Instructions to follow » Every entry below, from first to last, should be copied exactly.

Data for this task »

>>>

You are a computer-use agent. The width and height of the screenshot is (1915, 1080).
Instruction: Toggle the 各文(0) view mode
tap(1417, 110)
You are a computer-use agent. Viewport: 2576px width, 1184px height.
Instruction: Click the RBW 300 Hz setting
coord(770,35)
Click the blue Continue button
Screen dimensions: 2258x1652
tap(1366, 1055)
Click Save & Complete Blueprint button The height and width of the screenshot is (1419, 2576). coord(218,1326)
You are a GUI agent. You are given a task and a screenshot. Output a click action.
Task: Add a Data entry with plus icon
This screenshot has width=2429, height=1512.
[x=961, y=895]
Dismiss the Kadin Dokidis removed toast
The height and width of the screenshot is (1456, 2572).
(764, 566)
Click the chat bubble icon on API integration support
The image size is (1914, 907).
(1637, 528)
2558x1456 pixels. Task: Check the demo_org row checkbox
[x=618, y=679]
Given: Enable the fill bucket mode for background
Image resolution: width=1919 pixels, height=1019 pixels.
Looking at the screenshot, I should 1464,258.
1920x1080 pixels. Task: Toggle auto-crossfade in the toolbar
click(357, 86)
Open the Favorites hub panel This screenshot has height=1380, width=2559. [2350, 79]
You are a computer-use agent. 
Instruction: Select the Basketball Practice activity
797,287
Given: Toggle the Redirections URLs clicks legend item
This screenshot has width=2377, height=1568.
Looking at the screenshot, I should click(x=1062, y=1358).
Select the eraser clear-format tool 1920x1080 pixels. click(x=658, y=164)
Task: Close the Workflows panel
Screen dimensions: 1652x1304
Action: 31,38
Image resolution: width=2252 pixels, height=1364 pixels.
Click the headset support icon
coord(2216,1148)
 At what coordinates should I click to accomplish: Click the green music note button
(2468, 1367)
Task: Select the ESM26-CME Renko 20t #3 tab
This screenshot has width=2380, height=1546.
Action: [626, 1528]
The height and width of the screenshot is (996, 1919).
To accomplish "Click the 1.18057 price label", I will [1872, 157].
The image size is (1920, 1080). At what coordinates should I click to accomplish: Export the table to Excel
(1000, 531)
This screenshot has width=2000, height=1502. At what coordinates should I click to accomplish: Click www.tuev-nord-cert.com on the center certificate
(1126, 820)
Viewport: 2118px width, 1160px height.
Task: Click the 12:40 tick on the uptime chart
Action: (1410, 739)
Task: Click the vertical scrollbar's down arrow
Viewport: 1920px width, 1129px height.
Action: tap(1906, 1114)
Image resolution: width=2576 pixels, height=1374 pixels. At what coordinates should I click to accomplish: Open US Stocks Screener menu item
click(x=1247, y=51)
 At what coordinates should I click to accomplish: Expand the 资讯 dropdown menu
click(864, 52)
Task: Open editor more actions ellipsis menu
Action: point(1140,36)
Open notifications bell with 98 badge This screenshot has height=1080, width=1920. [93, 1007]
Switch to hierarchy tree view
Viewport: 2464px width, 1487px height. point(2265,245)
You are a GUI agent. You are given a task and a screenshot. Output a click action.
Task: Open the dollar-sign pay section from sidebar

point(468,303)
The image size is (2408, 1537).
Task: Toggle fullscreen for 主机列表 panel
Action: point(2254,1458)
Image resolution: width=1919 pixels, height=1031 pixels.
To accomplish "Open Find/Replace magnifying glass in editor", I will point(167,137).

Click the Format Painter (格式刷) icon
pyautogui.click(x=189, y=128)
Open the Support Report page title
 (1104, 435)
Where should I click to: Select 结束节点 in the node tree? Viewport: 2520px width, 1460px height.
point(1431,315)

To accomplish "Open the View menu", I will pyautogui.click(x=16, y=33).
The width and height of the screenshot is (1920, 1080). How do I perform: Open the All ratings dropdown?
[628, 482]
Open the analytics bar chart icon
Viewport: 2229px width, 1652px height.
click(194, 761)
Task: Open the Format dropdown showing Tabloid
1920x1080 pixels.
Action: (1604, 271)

<<<

Answer below »
You are a computer-use agent. The width and height of the screenshot is (1915, 1080).
Instruction: Toggle the 各文(0) view mode
tap(1417, 110)
You are a computer-use agent. Viewport: 2576px width, 1184px height.
Instruction: Click the RBW 300 Hz setting
coord(770,35)
Click the blue Continue button
Screen dimensions: 2258x1652
tap(1366, 1055)
Click Save & Complete Blueprint button The height and width of the screenshot is (1419, 2576). coord(218,1326)
You are a GUI agent. You are given a task and a screenshot. Output a click action.
Task: Add a Data entry with plus icon
This screenshot has width=2429, height=1512.
[x=961, y=895]
Dismiss the Kadin Dokidis removed toast
The height and width of the screenshot is (1456, 2572).
(764, 566)
Click the chat bubble icon on API integration support
The image size is (1914, 907).
(1637, 528)
2558x1456 pixels. Task: Check the demo_org row checkbox
[x=618, y=679]
Given: Enable the fill bucket mode for background
Image resolution: width=1919 pixels, height=1019 pixels.
Looking at the screenshot, I should 1464,258.
1920x1080 pixels. Task: Toggle auto-crossfade in the toolbar
click(357, 86)
Open the Favorites hub panel This screenshot has height=1380, width=2559. [2350, 79]
You are a computer-use agent. 
Instruction: Select the Basketball Practice activity
797,287
Given: Toggle the Redirections URLs clicks legend item
This screenshot has width=2377, height=1568.
Looking at the screenshot, I should click(x=1062, y=1358).
Select the eraser clear-format tool 1920x1080 pixels. click(x=658, y=164)
Task: Close the Workflows panel
Screen dimensions: 1652x1304
Action: 31,38
Image resolution: width=2252 pixels, height=1364 pixels.
Click the headset support icon
coord(2216,1148)
 At what coordinates should I click to accomplish: Click the green music note button
(2468, 1367)
Task: Select the ESM26-CME Renko 20t #3 tab
This screenshot has width=2380, height=1546.
Action: [626, 1528]
The height and width of the screenshot is (996, 1919).
To accomplish "Click the 1.18057 price label", I will [1872, 157].
The image size is (1920, 1080). At what coordinates should I click to accomplish: Export the table to Excel
(1000, 531)
This screenshot has width=2000, height=1502. At what coordinates should I click to accomplish: Click www.tuev-nord-cert.com on the center certificate
(1126, 820)
Viewport: 2118px width, 1160px height.
Task: Click the 12:40 tick on the uptime chart
Action: (1410, 739)
Task: Click the vertical scrollbar's down arrow
Viewport: 1920px width, 1129px height.
Action: tap(1906, 1114)
Image resolution: width=2576 pixels, height=1374 pixels. At what coordinates should I click to accomplish: Open US Stocks Screener menu item
click(x=1247, y=51)
 At what coordinates should I click to accomplish: Expand the 资讯 dropdown menu
click(864, 52)
Task: Open editor more actions ellipsis menu
Action: point(1140,36)
Open notifications bell with 98 badge This screenshot has height=1080, width=1920. [93, 1007]
Switch to hierarchy tree view
Viewport: 2464px width, 1487px height. point(2265,245)
You are a GUI agent. You are given a task and a screenshot. Output a click action.
Task: Open the dollar-sign pay section from sidebar

point(468,303)
The image size is (2408, 1537).
Task: Toggle fullscreen for 主机列表 panel
Action: point(2254,1458)
Image resolution: width=1919 pixels, height=1031 pixels.
To accomplish "Open Find/Replace magnifying glass in editor", I will point(167,137).

Click the Format Painter (格式刷) icon
pyautogui.click(x=189, y=128)
Open the Support Report page title
 (1104, 435)
Where should I click to: Select 结束节点 in the node tree? Viewport: 2520px width, 1460px height.
point(1431,315)

To accomplish "Open the View menu", I will pyautogui.click(x=16, y=33).
The width and height of the screenshot is (1920, 1080). How do I perform: Open the All ratings dropdown?
[628, 482]
Open the analytics bar chart icon
Viewport: 2229px width, 1652px height.
click(194, 761)
Task: Open the Format dropdown showing Tabloid
1920x1080 pixels.
Action: (1604, 271)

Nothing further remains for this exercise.